I’m going to share this with my 2nd grade teachers. I’m sure they’ll love what you have to share.
❀ Tammy
Forever in First

1. Donna Boucher says:

Great!

6. Dianne 32 says:

Donna,
I am curious if you would use this with fifth grade students who still rely on their fingers to add. I would like to know your thoughts.
Thanks
Dianne

7. Kathy says:

Thank you soooo much for your resources and ideas! In my 3rd grade classroom, we use the addition strategies you’ve been sharing recently. I’m big on helping the students understand how numbers work and on using mental math strategies. I was wondering if you have any ideas how to bridge the gap with parents’ “old” ways of doing procedural addition/subtraction strategies. I’m having a difficult time this year with my students insisting that “my mom said I have to carry the one” rather than using place value, compensation, friendly numbers, etc. and vise-verse with subtraction/borrowing rather than using a number line or counting up.

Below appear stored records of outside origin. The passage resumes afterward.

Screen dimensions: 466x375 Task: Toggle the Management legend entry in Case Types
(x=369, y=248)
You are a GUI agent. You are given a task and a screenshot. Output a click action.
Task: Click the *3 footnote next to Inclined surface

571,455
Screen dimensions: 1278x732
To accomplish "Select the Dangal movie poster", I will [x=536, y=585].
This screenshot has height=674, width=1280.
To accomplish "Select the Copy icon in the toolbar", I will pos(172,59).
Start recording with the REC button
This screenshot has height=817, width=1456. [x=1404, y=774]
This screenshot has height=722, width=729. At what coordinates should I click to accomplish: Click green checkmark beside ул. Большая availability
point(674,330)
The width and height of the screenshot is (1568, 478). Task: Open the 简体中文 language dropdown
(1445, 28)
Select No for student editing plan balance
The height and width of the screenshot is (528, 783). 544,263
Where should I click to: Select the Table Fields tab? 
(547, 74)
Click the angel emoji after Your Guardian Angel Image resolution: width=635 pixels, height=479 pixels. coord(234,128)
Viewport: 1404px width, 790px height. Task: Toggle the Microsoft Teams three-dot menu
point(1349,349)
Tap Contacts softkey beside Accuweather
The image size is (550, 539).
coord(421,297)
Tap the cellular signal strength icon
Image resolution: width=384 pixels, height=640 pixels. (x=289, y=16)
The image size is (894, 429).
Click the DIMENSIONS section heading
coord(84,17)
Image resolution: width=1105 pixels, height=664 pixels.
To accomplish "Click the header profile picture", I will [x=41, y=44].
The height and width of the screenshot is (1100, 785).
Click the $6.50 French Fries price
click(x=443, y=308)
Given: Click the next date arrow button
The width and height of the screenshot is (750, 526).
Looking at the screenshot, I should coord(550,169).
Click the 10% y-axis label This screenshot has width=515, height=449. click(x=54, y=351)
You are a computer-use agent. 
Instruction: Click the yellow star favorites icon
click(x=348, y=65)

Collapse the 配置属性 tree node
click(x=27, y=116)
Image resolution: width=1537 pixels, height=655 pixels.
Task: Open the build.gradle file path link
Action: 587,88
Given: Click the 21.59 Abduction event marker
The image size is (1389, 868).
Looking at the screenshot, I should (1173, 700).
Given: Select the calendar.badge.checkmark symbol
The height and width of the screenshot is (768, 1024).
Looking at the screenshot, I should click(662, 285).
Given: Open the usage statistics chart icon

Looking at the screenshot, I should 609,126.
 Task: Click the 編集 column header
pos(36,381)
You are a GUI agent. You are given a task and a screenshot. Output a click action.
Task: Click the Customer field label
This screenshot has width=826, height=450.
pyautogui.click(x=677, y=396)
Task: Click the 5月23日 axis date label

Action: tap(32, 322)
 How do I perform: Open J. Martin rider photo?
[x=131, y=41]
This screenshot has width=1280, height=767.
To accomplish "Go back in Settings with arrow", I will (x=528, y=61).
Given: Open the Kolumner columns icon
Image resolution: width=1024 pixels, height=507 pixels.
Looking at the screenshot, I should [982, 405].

I guess my question is how do I “teach” and/or share these strategies with my families in a positive and effective manner so that I can get them on board with the math their students are doing successfully in class and then going home and getting so confused with their parent’s reteaching??? Or, how do I embrace these methods in the classroom as well to help my students understand what their parents are teaching them? Thanks so much for any advice!

kstokes5@columbus.rr.com

1. Donna Boucher says:

I hear this so often!! Unfortunately, we have to educate the parents along with the students. I would suggest communicating with them the research behind using multiple strategies and share with them what some of the strategies are. Maybe a parent night or a sheet you send home? As for the traditional algorithm, we teach it along with the other strategies. The idea is for the kiddos to have a variety of tools, and it’s just another of the tools. Hope that helps some!

8. Deb K. says:

Donna, love this activity and will be using in class tomorrow with my second graders. Your ideas are so refreshing and really help the kids develop their number sense. I was wondering if you have any suggestions for a fun math station for a family math night that would work on number sense, but be geared to intermediate (4-6th graders). They still struggle with their math facts and I do believe it all comes down to number sense too..Thanks!

deb

1. Donna Boucher says:

Deb,
Thanks for the nice comments about my blog! The older kiddos definitely number sense as well. Check out this post and see if that might work for you.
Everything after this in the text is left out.